_Exercise goal_
Reproduce the listing from its first line through the line containing "point(1960,78)", requests included, and scale every coordinate in the answers by 0.8, rounding to whole numbers with halves rounded up. Leave the numbers in the requests unchanged.

_Input material_
★ ★ ★

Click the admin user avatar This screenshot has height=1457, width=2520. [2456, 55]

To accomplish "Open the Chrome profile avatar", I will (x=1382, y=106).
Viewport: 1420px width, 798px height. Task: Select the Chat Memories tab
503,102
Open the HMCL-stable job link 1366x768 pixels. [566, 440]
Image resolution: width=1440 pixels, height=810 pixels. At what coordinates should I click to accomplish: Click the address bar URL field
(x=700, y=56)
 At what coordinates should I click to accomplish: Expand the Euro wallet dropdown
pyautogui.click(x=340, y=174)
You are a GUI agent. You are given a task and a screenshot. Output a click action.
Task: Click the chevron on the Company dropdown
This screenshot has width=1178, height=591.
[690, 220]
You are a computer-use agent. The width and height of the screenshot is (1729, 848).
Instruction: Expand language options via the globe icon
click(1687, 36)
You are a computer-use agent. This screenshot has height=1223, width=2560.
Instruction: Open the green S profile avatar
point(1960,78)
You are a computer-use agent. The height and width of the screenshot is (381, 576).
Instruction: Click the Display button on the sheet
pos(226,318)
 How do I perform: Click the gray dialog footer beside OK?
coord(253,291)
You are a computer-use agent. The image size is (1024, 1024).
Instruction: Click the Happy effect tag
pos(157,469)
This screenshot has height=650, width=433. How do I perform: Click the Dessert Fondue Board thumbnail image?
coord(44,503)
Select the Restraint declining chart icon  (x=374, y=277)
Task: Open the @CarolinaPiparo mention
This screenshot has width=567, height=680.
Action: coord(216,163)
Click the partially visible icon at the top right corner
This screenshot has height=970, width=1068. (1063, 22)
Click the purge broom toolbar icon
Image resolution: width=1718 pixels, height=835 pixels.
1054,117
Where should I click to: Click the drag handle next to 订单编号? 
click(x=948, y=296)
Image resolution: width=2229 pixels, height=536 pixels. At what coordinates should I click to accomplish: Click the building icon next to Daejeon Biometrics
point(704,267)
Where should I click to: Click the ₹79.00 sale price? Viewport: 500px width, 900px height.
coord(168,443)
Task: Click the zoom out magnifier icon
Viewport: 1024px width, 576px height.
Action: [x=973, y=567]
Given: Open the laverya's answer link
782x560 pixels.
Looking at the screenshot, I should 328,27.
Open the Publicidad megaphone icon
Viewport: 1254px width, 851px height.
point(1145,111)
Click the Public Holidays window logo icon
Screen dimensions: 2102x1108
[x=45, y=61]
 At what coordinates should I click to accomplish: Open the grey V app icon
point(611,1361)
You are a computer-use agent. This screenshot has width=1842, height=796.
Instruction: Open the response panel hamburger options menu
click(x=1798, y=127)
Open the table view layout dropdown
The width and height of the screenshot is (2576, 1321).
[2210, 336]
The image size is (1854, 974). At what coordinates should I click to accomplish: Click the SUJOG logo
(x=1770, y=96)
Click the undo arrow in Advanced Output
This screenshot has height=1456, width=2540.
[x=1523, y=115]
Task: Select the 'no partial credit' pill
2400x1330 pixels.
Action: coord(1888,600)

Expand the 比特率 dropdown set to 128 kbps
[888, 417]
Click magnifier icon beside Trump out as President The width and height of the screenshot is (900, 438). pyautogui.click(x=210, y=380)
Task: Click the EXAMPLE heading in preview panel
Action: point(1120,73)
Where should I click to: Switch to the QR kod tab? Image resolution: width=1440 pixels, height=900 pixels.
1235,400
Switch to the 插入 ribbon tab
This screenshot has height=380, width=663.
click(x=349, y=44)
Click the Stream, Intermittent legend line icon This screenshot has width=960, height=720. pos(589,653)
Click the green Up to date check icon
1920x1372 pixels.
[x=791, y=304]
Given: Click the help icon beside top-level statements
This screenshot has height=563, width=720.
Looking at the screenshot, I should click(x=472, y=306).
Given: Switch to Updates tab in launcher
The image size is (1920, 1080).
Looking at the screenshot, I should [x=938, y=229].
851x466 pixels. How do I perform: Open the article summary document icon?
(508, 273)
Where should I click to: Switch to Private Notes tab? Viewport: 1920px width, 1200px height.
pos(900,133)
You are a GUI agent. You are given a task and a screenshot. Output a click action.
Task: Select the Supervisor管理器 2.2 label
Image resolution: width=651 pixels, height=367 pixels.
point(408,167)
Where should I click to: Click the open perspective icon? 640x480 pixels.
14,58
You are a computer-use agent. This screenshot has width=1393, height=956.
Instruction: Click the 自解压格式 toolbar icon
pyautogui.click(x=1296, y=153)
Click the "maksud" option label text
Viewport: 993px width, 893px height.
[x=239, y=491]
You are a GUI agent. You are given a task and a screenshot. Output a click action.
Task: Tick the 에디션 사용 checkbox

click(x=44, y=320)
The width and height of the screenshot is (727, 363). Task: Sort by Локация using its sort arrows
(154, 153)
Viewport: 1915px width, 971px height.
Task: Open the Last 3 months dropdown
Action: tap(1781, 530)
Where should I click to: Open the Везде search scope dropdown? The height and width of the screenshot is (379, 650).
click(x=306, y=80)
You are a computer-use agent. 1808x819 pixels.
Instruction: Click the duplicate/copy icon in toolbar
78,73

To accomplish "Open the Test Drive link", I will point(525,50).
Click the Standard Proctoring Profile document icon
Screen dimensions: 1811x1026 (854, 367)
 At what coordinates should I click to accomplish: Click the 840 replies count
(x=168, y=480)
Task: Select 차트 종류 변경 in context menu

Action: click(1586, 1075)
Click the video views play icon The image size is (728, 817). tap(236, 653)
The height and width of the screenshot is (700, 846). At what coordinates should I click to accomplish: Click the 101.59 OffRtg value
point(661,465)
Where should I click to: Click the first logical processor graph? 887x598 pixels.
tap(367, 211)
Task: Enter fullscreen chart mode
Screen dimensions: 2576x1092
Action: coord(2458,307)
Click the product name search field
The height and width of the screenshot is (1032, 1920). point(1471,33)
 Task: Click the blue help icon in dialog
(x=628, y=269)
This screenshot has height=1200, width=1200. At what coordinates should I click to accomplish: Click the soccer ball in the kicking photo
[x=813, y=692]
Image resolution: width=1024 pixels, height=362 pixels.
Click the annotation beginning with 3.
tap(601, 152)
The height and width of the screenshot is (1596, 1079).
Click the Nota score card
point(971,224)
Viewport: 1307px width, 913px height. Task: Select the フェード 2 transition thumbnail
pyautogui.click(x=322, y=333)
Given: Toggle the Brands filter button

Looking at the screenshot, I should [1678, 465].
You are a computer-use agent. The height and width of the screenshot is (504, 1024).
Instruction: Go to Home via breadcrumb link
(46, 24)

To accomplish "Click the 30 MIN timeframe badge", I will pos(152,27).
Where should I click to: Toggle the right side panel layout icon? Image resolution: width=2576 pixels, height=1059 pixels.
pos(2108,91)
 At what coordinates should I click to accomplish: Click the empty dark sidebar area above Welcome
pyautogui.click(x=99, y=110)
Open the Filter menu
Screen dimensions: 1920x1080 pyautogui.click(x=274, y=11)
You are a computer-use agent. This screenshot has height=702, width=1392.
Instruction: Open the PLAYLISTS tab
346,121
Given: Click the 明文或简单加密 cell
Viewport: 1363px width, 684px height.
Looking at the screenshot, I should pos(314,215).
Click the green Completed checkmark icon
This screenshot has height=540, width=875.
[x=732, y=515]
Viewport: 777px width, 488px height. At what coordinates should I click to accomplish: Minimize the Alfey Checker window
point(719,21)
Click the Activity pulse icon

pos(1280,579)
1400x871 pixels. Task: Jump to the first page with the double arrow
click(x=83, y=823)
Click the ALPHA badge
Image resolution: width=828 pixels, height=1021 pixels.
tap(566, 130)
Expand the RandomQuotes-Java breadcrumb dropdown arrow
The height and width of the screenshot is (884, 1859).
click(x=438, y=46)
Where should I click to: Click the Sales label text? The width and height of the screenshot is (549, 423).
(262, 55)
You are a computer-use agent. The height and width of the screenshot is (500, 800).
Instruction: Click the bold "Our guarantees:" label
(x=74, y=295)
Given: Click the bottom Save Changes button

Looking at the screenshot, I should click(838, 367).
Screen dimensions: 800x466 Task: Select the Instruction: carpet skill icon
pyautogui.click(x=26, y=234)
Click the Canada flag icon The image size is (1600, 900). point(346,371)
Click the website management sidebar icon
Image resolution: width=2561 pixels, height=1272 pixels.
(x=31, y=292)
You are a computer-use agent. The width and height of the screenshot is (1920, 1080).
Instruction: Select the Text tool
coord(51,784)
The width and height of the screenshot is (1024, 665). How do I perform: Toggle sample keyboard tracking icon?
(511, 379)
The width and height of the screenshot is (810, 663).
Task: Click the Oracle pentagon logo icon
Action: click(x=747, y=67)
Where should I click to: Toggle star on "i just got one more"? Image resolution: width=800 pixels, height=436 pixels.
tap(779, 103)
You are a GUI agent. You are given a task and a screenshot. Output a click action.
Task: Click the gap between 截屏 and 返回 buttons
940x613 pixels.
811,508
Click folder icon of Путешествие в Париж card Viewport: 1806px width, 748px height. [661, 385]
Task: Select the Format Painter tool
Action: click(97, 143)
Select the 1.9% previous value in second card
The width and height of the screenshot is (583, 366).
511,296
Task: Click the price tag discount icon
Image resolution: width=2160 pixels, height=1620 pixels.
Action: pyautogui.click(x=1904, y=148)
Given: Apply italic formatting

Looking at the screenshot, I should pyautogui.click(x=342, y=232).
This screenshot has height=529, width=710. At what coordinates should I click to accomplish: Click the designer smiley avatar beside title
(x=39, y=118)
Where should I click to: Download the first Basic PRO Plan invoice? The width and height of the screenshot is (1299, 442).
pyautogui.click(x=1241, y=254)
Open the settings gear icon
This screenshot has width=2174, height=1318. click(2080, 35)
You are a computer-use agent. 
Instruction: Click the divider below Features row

★ ★ ★

_Result_
Click the admin user avatar This screenshot has height=1457, width=2520. [1965, 44]

To accomplish "Open the Chrome profile avatar", I will (x=1106, y=85).
Viewport: 1420px width, 798px height. Task: Select the Chat Memories tab
402,82
Open the HMCL-stable job link 1366x768 pixels. [453, 352]
Image resolution: width=1440 pixels, height=810 pixels. At what coordinates should I click to accomplish: Click the address bar URL field
(x=560, y=45)
 At what coordinates should I click to accomplish: Expand the Euro wallet dropdown
pyautogui.click(x=272, y=139)
You are a GUI agent. You are given a task and a screenshot. Output a click action.
Task: Click the chevron on the Company dropdown
This screenshot has width=1178, height=591.
[552, 176]
You are a computer-use agent. The width and height of the screenshot is (1729, 848).
Instruction: Expand language options via the globe icon
click(1350, 29)
You are a computer-use agent. This screenshot has height=1223, width=2560.
Instruction: Open the green S profile avatar
point(1568,62)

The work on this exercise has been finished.